Brancusi and magic chisel
Constantin Brâncuși was a Romanian sculptor, painter and photographer who made his career in France. Considered a pioneer of modernism, one of the most influential sculptors of the 20th century, Brâncuși is called the patriarch of modern sculpture. His art emphasizes clean geometrical lines that balance forms inherent in his materials with the symbolic allusions of representational art. Brâncuși sought inspiration in non-European cultures as a source of primitive exoticism, as did Paul Gauguin, Pablo Picasso, André Derain and others. But other influences emerge from Romanian folk art traceable through Byzantine and Dionysian traditions.
His first commissioned work, The Prayer, was part of a gravestone memorial.
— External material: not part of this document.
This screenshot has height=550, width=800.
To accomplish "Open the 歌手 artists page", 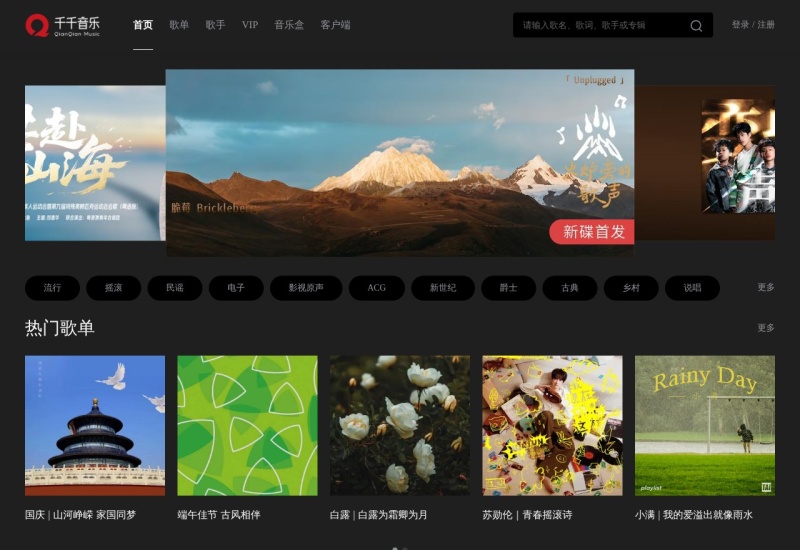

It depicts a young woman crossing herself as she kneels, and marks the first step toward abstracted, non-literal representation, and shows his drive to depict “not the outer form but the idea, the essence of things.” He also began doing more carving, rather than the method popular with his contemporaries, that of modeling in clay or plaster which would be cast in metal, and by 1908 he worked almost exclusively by carving.
One of his major groups of sculptures involved the Bird in Space — simple abstract shapes representing a bird in flight. The works are based on his earlier Măiastra series. In Romanian folklore the Măiastra is a beautiful golden bird who foretells the future and cures the blind. Over the following 20 years, Brâncuși made multiple versions of Bird in Space out of marble or bronze.
His works became increasingly popular in France, Romania and the United States, where he visited several times during his life. Worldwide fame in 1933 brought him the commission of building a meditation temple in India for Maharajah of Indore, but when Brâncuși went to India in 1937 to complete the plans and begin construction, the Mahrajah was away and lost interest in the project when he returned.
In 1938, he finished the World War I monument in Târgu-Jiu where he had spent much of his childhood. Table of Silence, The Gate of the Kiss, and Endless Column commemorate the courage and sacrifice of Romanians who in 1916 defended Târgu Jiu from the forces of the Central Powers. The Târgu Jiu ensemble marks the apex of his artistic career. In his remaining 19 years he created less than 15 pieces, mostly reworking earlier themes, and while his fame grew he withdrew. In 1956 Life magazine reported, “Wearing white pajamas and a yellow gnome-like cap, Brâncuși today hobbles about his studio tenderly caring for and communing with the silent host of fish birds, heads, and endless columns which he created.”
About the Endless Column, the author used to say: “with this column I prop up the sky!”